When Surf Expo opens in Orlando on January 10, its newest section won’t be devoted to long boards or flip-flops. The Bluewater Exhibit has about 30 displays from the fishing industry, including names like AFTCO, Guy Harvey and Bimini Bay Outfitters.
“We’re seeing a trend of Millennials who do multiple activities like surfing, wakeboarding, kite-surfing and paddle-boarding,” says Kenneth Andres, the show’s sales manager. “We’ve also discovered that 65 percent of the retailers who visit the show carry lines that go beyond surfing and extend into a more coastal lifestyle experience.”
Surf Expo has always had a small group of clothing outfitters from the fishing industry, but Andres decided to formalize it a year ago by launching the Bluewater Section. Last January was relatively quiet, but the section quickly gained steam in the September edition of the show with the addition of more clothing company as well as boatbuilders like Moomba, Supra, Malibu, Heyday and Hell’s Bay Boatworks, which displayed new models.

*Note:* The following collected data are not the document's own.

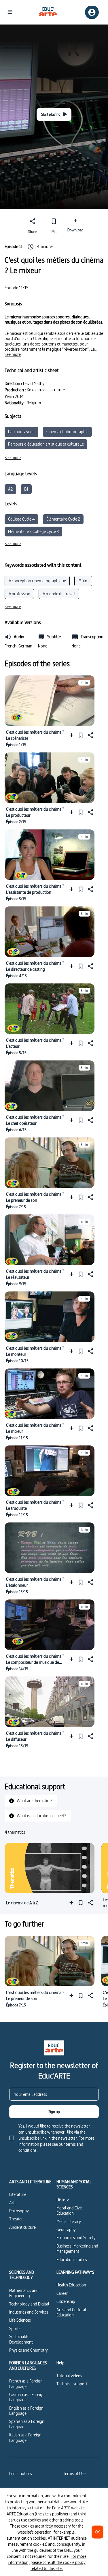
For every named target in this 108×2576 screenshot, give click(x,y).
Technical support (71, 2384)
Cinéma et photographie (67, 432)
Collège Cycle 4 (21, 519)
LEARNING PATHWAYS (75, 2272)
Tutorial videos (69, 2376)
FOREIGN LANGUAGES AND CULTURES (28, 2365)
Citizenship (65, 2301)
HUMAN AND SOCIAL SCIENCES (74, 2184)
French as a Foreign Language (26, 2383)
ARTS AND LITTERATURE (30, 2181)
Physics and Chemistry (28, 2350)
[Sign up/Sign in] (91, 12)
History (62, 2200)
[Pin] (80, 735)
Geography (66, 2229)
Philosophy (19, 2211)
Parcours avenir (21, 432)
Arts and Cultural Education (71, 2312)
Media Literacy (68, 2221)
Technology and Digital (29, 2304)
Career (62, 2293)
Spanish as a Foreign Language (26, 2423)
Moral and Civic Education (69, 2210)
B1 (26, 489)
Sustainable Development (21, 2339)
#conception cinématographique (37, 581)
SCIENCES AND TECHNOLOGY (21, 2275)
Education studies (71, 2259)
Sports (14, 2328)
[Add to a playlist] (72, 735)
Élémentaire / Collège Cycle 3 (33, 531)
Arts (12, 2203)
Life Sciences (20, 2320)
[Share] (89, 735)
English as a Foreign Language (26, 2410)
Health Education (71, 2285)
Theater (16, 2219)
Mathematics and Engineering (24, 2293)
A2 (10, 489)
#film (83, 581)
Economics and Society (76, 2238)
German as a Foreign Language (27, 2397)
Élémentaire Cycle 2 (63, 519)
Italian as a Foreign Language (25, 2437)
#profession (19, 594)
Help (60, 2362)
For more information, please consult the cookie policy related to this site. (47, 2562)
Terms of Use (74, 2473)
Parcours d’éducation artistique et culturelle (46, 444)
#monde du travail (58, 594)
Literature (17, 2194)
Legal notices (20, 2473)
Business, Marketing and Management (77, 2248)
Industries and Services (28, 2312)
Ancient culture (22, 2227)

Volvo Penta also displayed its forward drive that was designed for wake-surfing.
The builders won’t be at the January event, mainly because they are preparing for the Miami show, but Andres says that the rest of the surf industry will be attending, looking for soft goods for the spring. “This isn’t a big show for the media, so it gives the retailers time to visit the exhibitors and talk about business,” he says.
Andres, who managed the ICAST fishing equipment show for 10 years, sees a natural crossover between the surfing, wakeboarding and fishing industries, since the participants have a natural affinity to the water. “These groups all tend to be conservation-minded, and unfortunately, the surfing community is only realizing now that there are groups like Captains for Clean Water on the fishing side,” he says.
“It’s not just about surf anymore. It’s about watersports, boating and the coastal lifestyle,” adds Chris Peterson, president of Hell’s Bay Boatworks. “Even the most surfboard-oriented shops sell all sorts of products, like hats and different types of gear. That is the way they are going to survive, by offering a broad base of products.”
Andres expects the number of boating and fishing exhibitors to grow 15 to 20 percent year to year. “After 12 months, the Bluewater exhibit space has doubled,” he says. “We’ll continue to see that as guys in the boating and fishing industries realize they can get new eyes on their accessories and soft goods.”
The show runs at the Orlando Convention Center from January 10-12.